The advice repeats a long-standing Glass Lewis concern that Richardson failed to properly oversee the provision of stock options to RIM employees, which were erroneously back-dated over an eight-year period.
Senior executives paid millions of dollars to settle regulators’ charges relating to the stock options, and the company restated $250 million of earnings in late 2006 and early 2007.
“We hold this director accountable for the poor oversight that eventually led to restatement,” Glass Lewis said in its report, which was dated June 26, but not previously made public.
Richardson, an accountant who has headed several insurance companies and trade bodies, has been a RIM director since 2003 and was lead director from 2007 until earlier this year.
RIM was not immediately available for comment on the Glass Lewis report.
Tuesday’s annual meeting in RIM’s hometown of Waterloo, Ontario, gives RIM shareholders a platform to vent their frustrations with the company, which in the last year has shed almost three-quarters of its market value amid dismal earnings, product delays and service failures.
Glass Lewis also opposed Richardson’s re-election last year. He received 90 percent of votes in favor, a strong majority but the smallest margin of any board member.

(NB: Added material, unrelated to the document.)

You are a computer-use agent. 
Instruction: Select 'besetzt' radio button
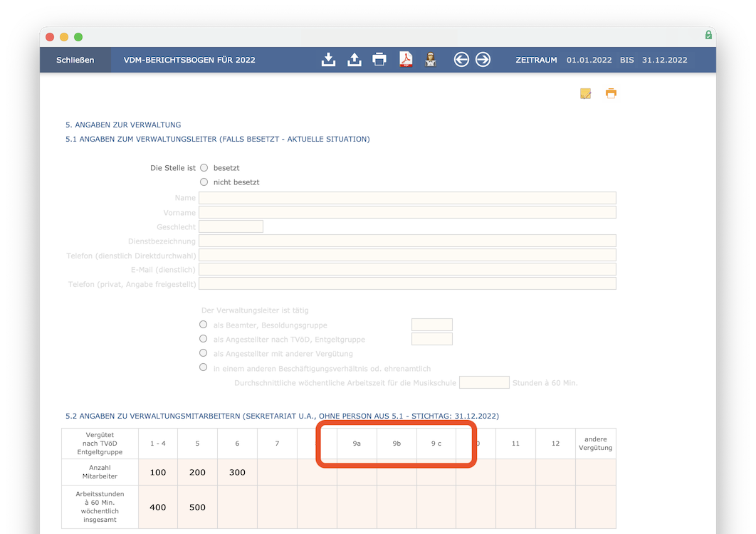204,168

Glass Lewis said it had no concerns about the other nine board members RIM is proposing, including Chairwoman Barbara Stymiest, a former bank executive, and Chief Executive Thorsten Heins.
RIM has drastically changed its executive and board structure since its last annual meeting, where it fended off a call from disgruntled investors to split the CEO and chairman’s roles, then shared by Mike Lazaridis and Jim Balsillie.

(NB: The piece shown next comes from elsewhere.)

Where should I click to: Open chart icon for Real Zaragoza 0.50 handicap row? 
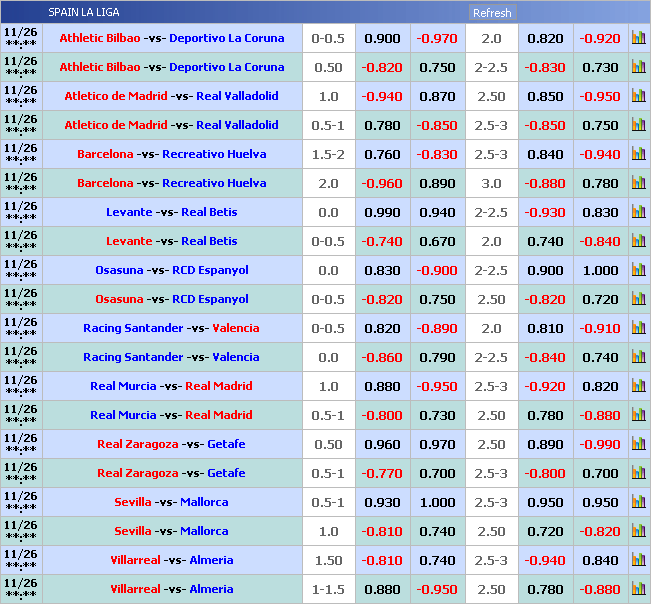pos(638,445)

The pair have since stepped down from both roles, and Balsillie has left the board. Lazaridis remains as a vice-chairman and head of an innovation committee.
Value investor Prem Watsa bought a large stake in RIM and won a board seat in January, at the same time that Stymiest took over as chairwoman and Heins became chief executive.

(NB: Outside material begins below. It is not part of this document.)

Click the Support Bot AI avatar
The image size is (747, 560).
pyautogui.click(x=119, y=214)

Financier Timothy Dattels joined last month, soon after RIM said it had hired investment bankers for a strategic review of its business model aimed at new partnerships and licensing deals. RIM has not ruled out a sale of the company.
Glass Lewis said it was encouraged by the changes, but was “somewhat surprised to see that none of the new additions have expertise in technology or significant knowledge of the industry,” given the departure from the board of a former executive of Spanish mobile-phone operator Telefonica SA.
RIM said Antonio Viana-Baptista left the board last month to concentrate on his role as CEO of Credit Suisse in Iberia.
RIM’s stock closed almost 5 percent higher on Thursday at C$7.81 on the Toronto Stock Exchange and $7.69 on Nasdaq. At a recent peak in February 2011, the shares changed hands at around $70.